私と同じこと思ってる人いた!って嬉しくなりました笑
人間を三種類に分ける話も面白かった。
私は二つ目。
「二つ目は、生きがいはあるけど、それが他者や社会には向いていない人。仕事が好きじゃなくても、家族や大切な人がいなくても、それでも趣味がある、好きなことがある、やりたいことがある、自己実現人間。このパターンだと、こんなふうに生きていていいのかなって思うときが、たまにある。」
ヴッッッ(図星)
毎日じゃない。基本はこれでいいって思ってるけど、何かの拍子に、たとえば休日の家族連れだらけのイオンとか、私が今世では無縁の幸せを手に入れてる人たちを見て、胸がザワザワとする。人それぞれの人生、私は私と普段は思えていても、そうじゃない人生を思い耽ってしまう。
先に待つ展開に気付いて震えたり、ミステリー要素が強くなったり、誰がまともなのか、誰もまともじゃないのか、見る目が180度ひっくり返るのか、ひっくり返らないのか、これは正欲を超えるかも!!すごい大作と出会った!!と思いました。ただ海族山族に触れるたびにどうしてもちょい失速してしまうしかなく、ほんまそりゃそうで海族山族を絡めるの相当ムズい笑
海族山族が無かったら(本末転倒)もっと朝井さんらしく語り切った部分があっただろうなと惜しいと思ってしまうほど、素晴らしかったですねー。

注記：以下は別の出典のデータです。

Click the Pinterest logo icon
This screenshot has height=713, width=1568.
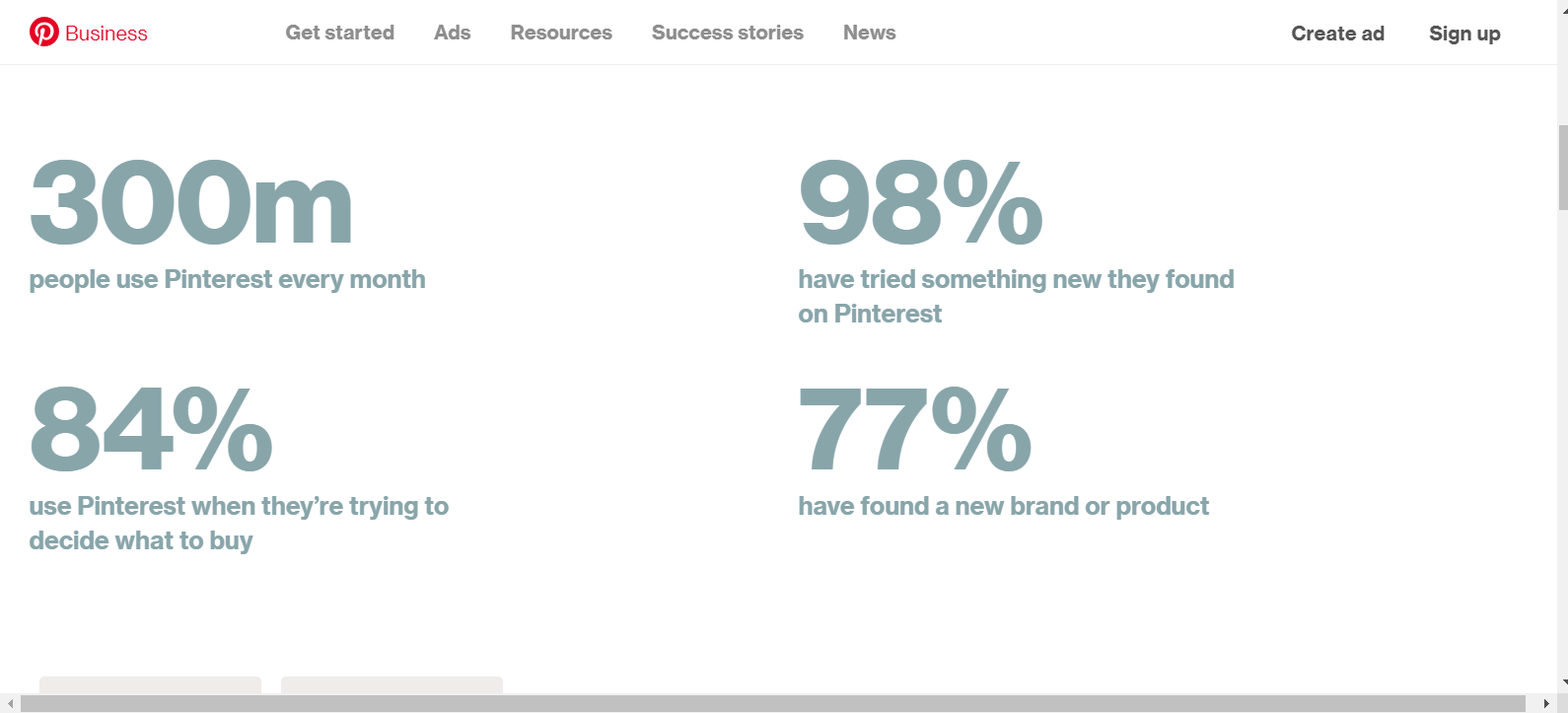44,33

「平成時代」を描いた作品として読むだけでも、十分濃密で面白い作品でした!
やっぱり朝井リョウさんの作品が好きだなー!!
現代社会そのものをぶった斬るのではない、その現代社会に知らず知らずのうちに飲み込まれ諦めこれが正しいと思い込む私たちの心に突きつけられるような。そう、斬るのではなく突きつける。
螺旋プロジェクトは第2弾も発表されていて、大好きな凪良ゆうさんが参加されている!!